Fig 3: PSMα4 stimulates HBP release from PMNs via FPR2 and PI3K signaling pathway.(A) FPR2 antagonist WRW4 significantly reduced HBP release from whole blood. Whole blood was pre-incubated with WRW4 (50 μg/mL) or the scramble all d-amino acid control wwrw3 (50 μg/mL) at 37 °C for 15 min30 and then treated with PSMα4 (10 μg/mL) at 37 °C for 30 min. HBP in the supernatant was analyzed by ELISA. (B) Formyl PSMα4 peptide induced HBP release dose-dependently. Human whole blood was incubated with 10, 20, or 30 μg/mL non-formyl or formyl PSMα4 at 37 °C for 30 min. PBS was used as the negative control. (C) The critical amino acid residues of PSMα4 to induce HBP release were screened by alanine substitution. The concentration of the peptides was 10 μg/mL. Replacement of I3, V4, G5, T6, I11, I15, I17, or F18 with alanine significantly abolished HBP release. (D) PI3K-specific inhibitor wortmannin completely abolished HBP release. (E) Rac-specific inhibitor NSC23766 completely abolished HBP release. Whole blood was pre-incubated with 1 μM wortmannin or 50 μM NSC23766 at 37 °C for 1 h and then treated with PSMα4 (10 μg/mL) for 30 min. HBP in the supernatant was analyzed by ELISA. (F) EGTA in culture media significantly reduced HBP release. Human whole blood was pre-treated with 20 mM EGTA at 37 °C for 15 min and then stimulated with PSMα4 (10 μg/mL). (G) PSMα4 induced Ca2+ influx into PMNs. Fluo-3/AM was loaded to PMNs before stimulation with PSMα4. fMLP (1 μM) was used as a positive control for Ca2+ influx.

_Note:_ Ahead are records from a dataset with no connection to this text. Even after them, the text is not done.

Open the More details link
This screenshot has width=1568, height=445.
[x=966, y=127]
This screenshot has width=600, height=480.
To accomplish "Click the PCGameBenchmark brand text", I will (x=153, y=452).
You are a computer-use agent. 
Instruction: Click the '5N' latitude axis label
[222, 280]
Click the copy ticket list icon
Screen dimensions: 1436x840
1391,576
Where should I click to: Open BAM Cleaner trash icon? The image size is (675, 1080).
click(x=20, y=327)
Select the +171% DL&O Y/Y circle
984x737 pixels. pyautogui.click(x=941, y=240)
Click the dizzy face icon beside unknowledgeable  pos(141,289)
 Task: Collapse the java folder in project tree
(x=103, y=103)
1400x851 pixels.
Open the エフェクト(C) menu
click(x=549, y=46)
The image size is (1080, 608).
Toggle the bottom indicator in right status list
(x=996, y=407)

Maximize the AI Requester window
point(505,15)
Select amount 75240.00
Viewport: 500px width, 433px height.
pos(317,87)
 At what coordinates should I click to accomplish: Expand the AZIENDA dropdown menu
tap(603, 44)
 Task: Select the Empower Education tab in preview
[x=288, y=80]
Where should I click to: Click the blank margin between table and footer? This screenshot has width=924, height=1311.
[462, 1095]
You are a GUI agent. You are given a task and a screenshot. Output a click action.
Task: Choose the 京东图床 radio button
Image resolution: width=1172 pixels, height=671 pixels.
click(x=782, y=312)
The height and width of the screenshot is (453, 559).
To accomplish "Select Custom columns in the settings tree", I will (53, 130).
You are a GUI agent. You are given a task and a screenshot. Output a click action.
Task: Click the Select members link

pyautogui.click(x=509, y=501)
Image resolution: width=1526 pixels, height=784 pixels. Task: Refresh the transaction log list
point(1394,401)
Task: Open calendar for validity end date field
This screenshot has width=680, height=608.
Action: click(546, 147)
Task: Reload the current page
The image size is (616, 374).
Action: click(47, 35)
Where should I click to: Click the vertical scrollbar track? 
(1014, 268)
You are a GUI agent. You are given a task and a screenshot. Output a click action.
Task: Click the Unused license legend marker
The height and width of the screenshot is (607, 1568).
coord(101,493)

Fig 4: PSMα4 stimulates primary granule exocytosis, which is free of the blocking effect of serum lipoprotein.(A) Synthetic PSMα4 appeared to be less cytotoxic than PSMα1–3. Cytotoxicity of PSMα1–4 on PMNs was evaluated LDH test. PMNs were incubated with PSMα1–3 at 10 μg/mL, PSMα4 at 10, 20, 50, or 100 μg/mL at 37 °C for 30 min. The control peptide was added at 10 μg/mL. (B) Human serum (10%) significantly reduced PSMα1–3-induced HBP release from PMNs but did not affect PSMα4-induced HBP release from PMNs. (C) Serum significantly reduced PSMα1–3-induced PMN lysis but had no effects on PSMα4-induced PMN lysis. (D) PSMα4 peptide (10 μg/mL) increased MPO release from whole blood. (E) PSMα4 peptide (10 μg/mL) increased elastase release from whole blood. MPO and elastase in the supernatant were analyzed by ELISA. (F) PSMα4-induced cell surface expression of CD63 was not affected by human serum (10%). PMNs were incubated with PSMα4 peptides (10 μg/mL) with 10% human serum at 37 °C for 30 min. The PMNs were stained with PE-labeled anti-CD63 antibody (1:100 dilution) and 5 μM DRAQ5. ***P < 0.001, **P < 0.01, *P < 0.05.